自閉症者のドラマ

  この春から、「自閉症」を取り扱ったふたつのドラマが始まっています。

評判は賛否両論、いろいろとありますが、マスメディアを通して多くの人々に「自閉症」を見つめ直していただき、また「心のバリアフリー」についても考えていただけるひとつの機会として、少しか期待できるものがあるのではないかと思っています。

 ほっくんはまだ、誰とでも会話が出来るわけではありませんし、自傷行為や奇声もあります。そんな彼がこれから成長し、世の中で当たり前の生活が送れるようになるには、多くの人の正しい理解がどうしても必要です。

 少しでも多くの人が、これらのドラマを見ることで、何となくでも障害を持つ人々のニーズを理解してくれたら・・・そう願わずにはいられません。

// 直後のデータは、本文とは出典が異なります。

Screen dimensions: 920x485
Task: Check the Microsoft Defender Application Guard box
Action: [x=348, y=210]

<ふたつの番組の公式ホームページです。画像をクリックすると曲が流れます。>

 「君が教えてくれたこと」

TBS系列(木)pm9:00〜 

  出演:ともさかりえ・上川隆也・藤原竜也etc.

 「天使が消えた街」

日本テレビ系列(水)pm10:00〜 

   出演:堂本光一・藤井フミヤ・内田有紀etc.

6/29が最終回でした。

 

6/28が最終回でした。

 

「君が教えてくれたこと」の裏話
6/25(日)あーちゃんはこのドラマの監修を引き受けてらっしゃる、杉山登志郎氏(精神科医・静岡大学教育学部教授)の講演会に参加してきました。

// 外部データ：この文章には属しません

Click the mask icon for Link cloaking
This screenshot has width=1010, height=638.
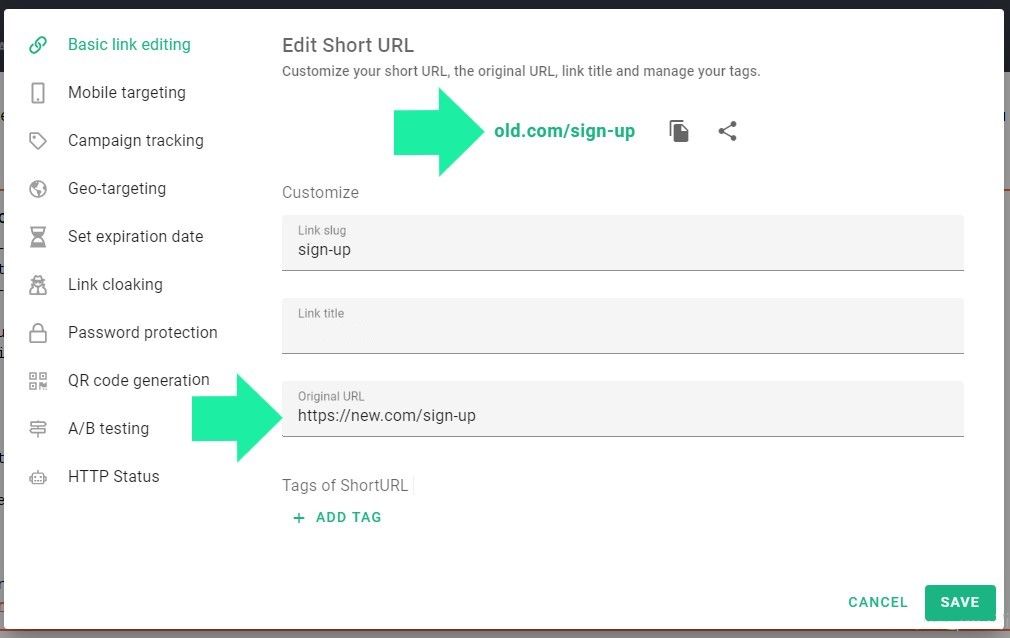(x=38, y=284)
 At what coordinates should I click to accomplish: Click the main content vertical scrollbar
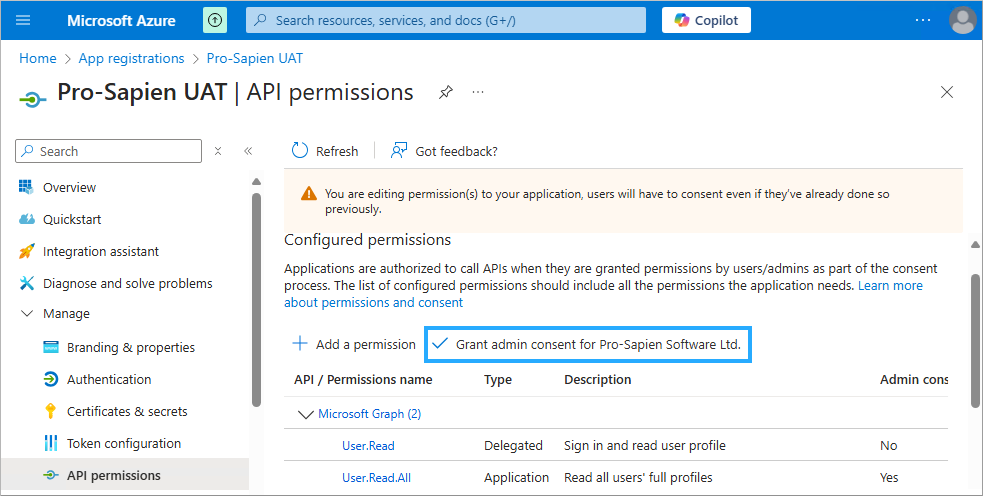click(975, 340)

 このドラマの主人公”繭子”には、実在するモデルがいるのだそうです。(顔かたちが”ともさかりえ”にうりふたつと言ってました。)彼女は、30歳を過ぎて始めて、自閉症という診断を受けました。ものすごい過敏症で、小さな頃から自分は何か人と違うというマイナスイメージを持って生活してきたそうです。現在は、結婚してご主人と仲良く生活しているとのことです。自閉症を抱えている限り、一度の二つのことを同時に行うことは出来ないそうです。ですから、料理を作るときも、二つのコンロに火を付けて同時に調理を進めることは不可能だとおっしゃっていました。あーちゃんはそれを聞いて、「そんなこと私でも無理だわ!」と思っていたら、杉山氏に「・・・と思っている方がいらっしゃるのでは?」と言われてしまいました。(^^;;

 杉山氏はあのドラマが始まってすぐ、共に自閉症の研究をしている仲間から「あれが自閉症だと思われたら困る」と、非難の言葉を受けたそうです。けれども、ドラマの放送が1話2話と進むに連れ、「うちの子にそっくりです。」という視聴者の言葉を耳にするようになったのだそうです。 

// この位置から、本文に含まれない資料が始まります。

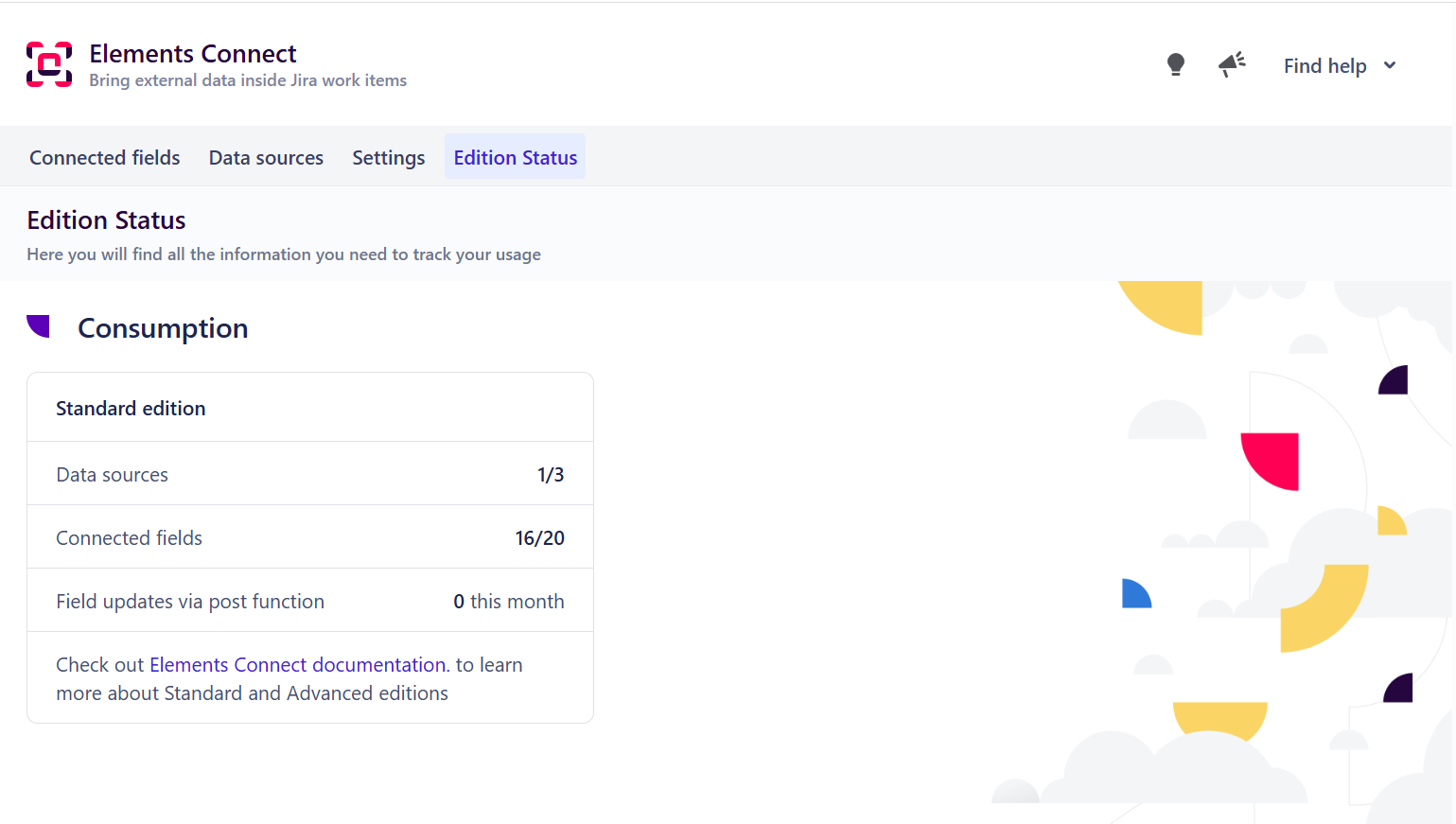Click the blue quarter-circle shape
Viewport: 1456px width, 824px height.
[1134, 595]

 健常者と自閉症者の狭間にいる、高機能自閉症と呼ばれる人達は、その立場なりの苦労を重ねて生きているのだと思います。他人との違いが障害であれ、個性であれ、その違いを認め合うということが出来れば、傷つくことはないのではないでしょうか。

 繭子のモデルとなった彼女は、自閉症が治ったわけではありません。なぜ、人が人として生きる当たり前の権利が保証されないのか。あのドラマを見ていると、考えさせられてしまいます。